Ecuador votes on extradition amid crime boom

Ecuador votes on extradition amid crime boom

The opposition Citizen Revolution movement led by former socialist president Rafael Correa are campaigning for the rejection of proposed constitutional reforms
The opposition Citizen Revolution movement led by former socialist president Rafael Correa are campaigning for the rejection of proposed constitutional reforms

QUITO - Ecuadorans voted in a referendum Sunday that will decide whether or not to allow extradition of citizens linked to organized crime in a country rocked by a dramatic increase in violence.

The extradition of Ecuadorans is prohibited by the South American country's constitution.

But conservative President Guillermo Lasso has proposed legalizing it as a means of dealing with a crime wave that has claimed the lives of two candidates in local elections being held alongside the referendum.

Ecuador is sandwiched between Colombia and Peru, the world's two largest cocaine producers, and has itself become a hub for the global drug trade in recent years.

Despite not having any major drug plantations or cartels of its own, nor big laboratories for refining cocaine, the United States has listed Ecuador among the top 22 drug-producing or transit countries in the world.

Drugs produced elsewhere are shipped from Ecuador's Guayaquil port to the United States, Europe and Asia.

This has resulted in a bloody territorial war between gangs, some with ties to Mexican cartels according to the authorities, who brutally kill each other on the streets and in Ecuador's overcrowded jails.

The country's murder rate almost doubled between 2021 and 2022 from 14 to 25 homicides per 100,000 inhabitants, according to official figures.

Drug seizures have skyrocketed and prison massacres have left more than 400 inmates dead since 2021.
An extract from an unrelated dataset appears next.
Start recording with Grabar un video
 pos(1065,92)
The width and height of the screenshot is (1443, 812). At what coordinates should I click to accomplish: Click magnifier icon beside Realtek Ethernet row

In neighbor Colombia, extradition to the United States has proven to be a useful weapon against drug traffickers, though cocaine production is still booming.

- 'Threaten the peace' -

Allowing extradition is one of eight constitutional measures that some 13.4 million eligible voters among Ecuador's 18.2 million people will be asked about in Sunday's mandatory Yes/No vote.

Other proposals include shrinking the opposition-controlled 137-member National Assembly.

The referendum goes hand in hand with elections for mayors, municipal and neighborhood councils, and for a council that nominates people to key oversight posts.

Mayoral candidate Omar Menendez from the western town of Puerto Lopez was assassinated on the eve of Sunday's vote.

Lasso condemned the murder Sunday and expressed his condolences to Menendez's family and political party.

Two weeks earlier, another mayoral candidate Julio Cesar Farachio was also killed.

National Electoral Council (CNE) president Diana Atamaint called on the prosecutor's office to investigate the crimes she said "threaten the peace of Ecuadorans."

Analysts say Sunday's vote will serve as a political test for Lasso, who took office in 2021 and has an unpopularity rating of 80 percent, according to a recent poll.

The opposition Citizen Revolution movement led by former socialist president Rafael Correa are campaigning for the rejection of Lasso's proposed constitutional reforms.

The election council has 10 days to count Sunday's votes and will announce results only after all possible challenges have been resolved.

The National Assembly, where Lasso' ruling party has only 13 of the 137 seats, will have one year to implement any constitutional changes approved in Sunday's referendum.